Heterogeneity and rarity of Data with Dr. He Jingrui
Wednesday, March 27, 2013 from 4:00 PM to 6:00 PM (EDT)
San Francisco, California
London, United Kingdom
Many real-world problems exhibit both heterogeneity and rarity. Take insider threat detection from various social contexts as an example. While the target, malicious insiders, may only be a very small portion of the entire population (i.e., rarity), each person can be characterized by rich features, such as social friendship, emails, instant messages, etc (i.e., feature heterogeneity). Moreover, different types of insiders, though correlated, may exhibit different statistical characteristics (i.e., task heterogeneity). For such problems, how can we quickly identify an example from a new rare category? How can we leverage both feature heterogeneity and task heterogeneity to maximally boost the learning performance?
In this talk, Dr. Jingrui will present her recent work on addressing these two challenges. For the challenge of rarity, she will introduce rare category analysis, e.g., how to detect the rare examples with the help of a labeling oracle. For the challenge of heterogeneity, she will present a graph-based approach taking into consideration both feature heterogeneity and task heterogeneity. Dr. Jingrui will also talk about how these techniques can be used in applications such as insider threat detection.
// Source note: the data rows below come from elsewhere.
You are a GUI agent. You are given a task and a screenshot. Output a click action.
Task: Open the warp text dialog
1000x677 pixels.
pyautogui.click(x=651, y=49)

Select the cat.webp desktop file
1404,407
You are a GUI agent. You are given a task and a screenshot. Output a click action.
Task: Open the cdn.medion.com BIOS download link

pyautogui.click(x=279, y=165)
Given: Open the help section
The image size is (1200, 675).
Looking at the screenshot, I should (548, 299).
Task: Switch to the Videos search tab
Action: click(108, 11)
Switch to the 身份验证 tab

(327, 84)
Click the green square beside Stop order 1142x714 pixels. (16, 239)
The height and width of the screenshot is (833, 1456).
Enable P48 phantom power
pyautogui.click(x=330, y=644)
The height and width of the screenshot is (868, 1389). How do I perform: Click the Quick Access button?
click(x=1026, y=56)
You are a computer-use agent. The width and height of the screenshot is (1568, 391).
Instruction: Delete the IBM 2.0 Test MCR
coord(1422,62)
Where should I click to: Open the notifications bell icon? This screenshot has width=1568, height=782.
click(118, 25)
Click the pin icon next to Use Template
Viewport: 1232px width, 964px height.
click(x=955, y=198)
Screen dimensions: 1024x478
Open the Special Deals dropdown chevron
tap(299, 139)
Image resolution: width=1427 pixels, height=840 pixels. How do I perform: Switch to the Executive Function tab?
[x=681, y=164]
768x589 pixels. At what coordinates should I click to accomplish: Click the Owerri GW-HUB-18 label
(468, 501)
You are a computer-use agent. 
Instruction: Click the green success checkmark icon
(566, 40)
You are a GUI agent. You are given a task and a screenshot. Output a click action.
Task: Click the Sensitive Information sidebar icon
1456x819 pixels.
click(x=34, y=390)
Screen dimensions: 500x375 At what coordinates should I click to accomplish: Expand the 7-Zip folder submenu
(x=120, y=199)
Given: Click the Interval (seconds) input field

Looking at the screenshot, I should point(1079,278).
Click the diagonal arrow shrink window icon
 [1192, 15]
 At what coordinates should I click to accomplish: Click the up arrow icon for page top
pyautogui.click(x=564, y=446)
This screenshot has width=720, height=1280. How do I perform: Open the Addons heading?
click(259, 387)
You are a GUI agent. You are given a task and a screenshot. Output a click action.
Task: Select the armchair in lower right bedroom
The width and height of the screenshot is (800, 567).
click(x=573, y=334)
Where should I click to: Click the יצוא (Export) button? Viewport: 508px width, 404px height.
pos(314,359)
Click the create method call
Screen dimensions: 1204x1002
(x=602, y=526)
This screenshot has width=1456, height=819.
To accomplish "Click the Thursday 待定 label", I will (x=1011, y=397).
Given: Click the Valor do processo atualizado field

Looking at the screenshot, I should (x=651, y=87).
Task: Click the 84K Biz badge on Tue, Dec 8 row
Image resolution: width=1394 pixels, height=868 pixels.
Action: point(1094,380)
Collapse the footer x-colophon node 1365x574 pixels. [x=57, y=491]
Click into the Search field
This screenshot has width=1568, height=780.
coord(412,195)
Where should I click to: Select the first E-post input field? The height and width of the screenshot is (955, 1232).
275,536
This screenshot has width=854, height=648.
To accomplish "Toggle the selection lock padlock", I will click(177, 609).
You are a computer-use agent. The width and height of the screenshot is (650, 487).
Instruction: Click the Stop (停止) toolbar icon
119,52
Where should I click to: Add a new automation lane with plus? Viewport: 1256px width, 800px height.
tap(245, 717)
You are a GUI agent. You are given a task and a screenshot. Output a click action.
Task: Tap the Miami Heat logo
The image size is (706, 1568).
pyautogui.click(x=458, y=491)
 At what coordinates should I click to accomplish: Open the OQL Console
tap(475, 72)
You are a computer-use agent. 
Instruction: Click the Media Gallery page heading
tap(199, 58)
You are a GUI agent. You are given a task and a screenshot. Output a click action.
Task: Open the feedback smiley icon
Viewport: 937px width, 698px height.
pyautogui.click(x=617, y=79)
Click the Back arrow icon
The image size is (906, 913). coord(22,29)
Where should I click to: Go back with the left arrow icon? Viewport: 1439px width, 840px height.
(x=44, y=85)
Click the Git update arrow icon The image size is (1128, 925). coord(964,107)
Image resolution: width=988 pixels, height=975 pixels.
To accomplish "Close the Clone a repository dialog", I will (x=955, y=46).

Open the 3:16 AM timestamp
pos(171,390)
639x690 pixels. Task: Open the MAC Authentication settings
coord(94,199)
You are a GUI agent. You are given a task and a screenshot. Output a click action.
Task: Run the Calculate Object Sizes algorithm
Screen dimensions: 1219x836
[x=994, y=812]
Dr. Jingrui He is currently an assistant professor in Computer Science Department at Stevens Institute of Technology. She received her M.Sc and Ph.D degree from Carnegie Mellon University in 2008 and 2010 respectively, both majored in Machine Learning. Her research interests include developing scalable algorithms for heterogeneous learning, rare category analysis, and semi-supervised learning, with applications in social network analysis, semiconductor manufacturing, traffic analysis, etc. She has published over 30 referred articles and served as the organization committee member of ICML, KDD, etc.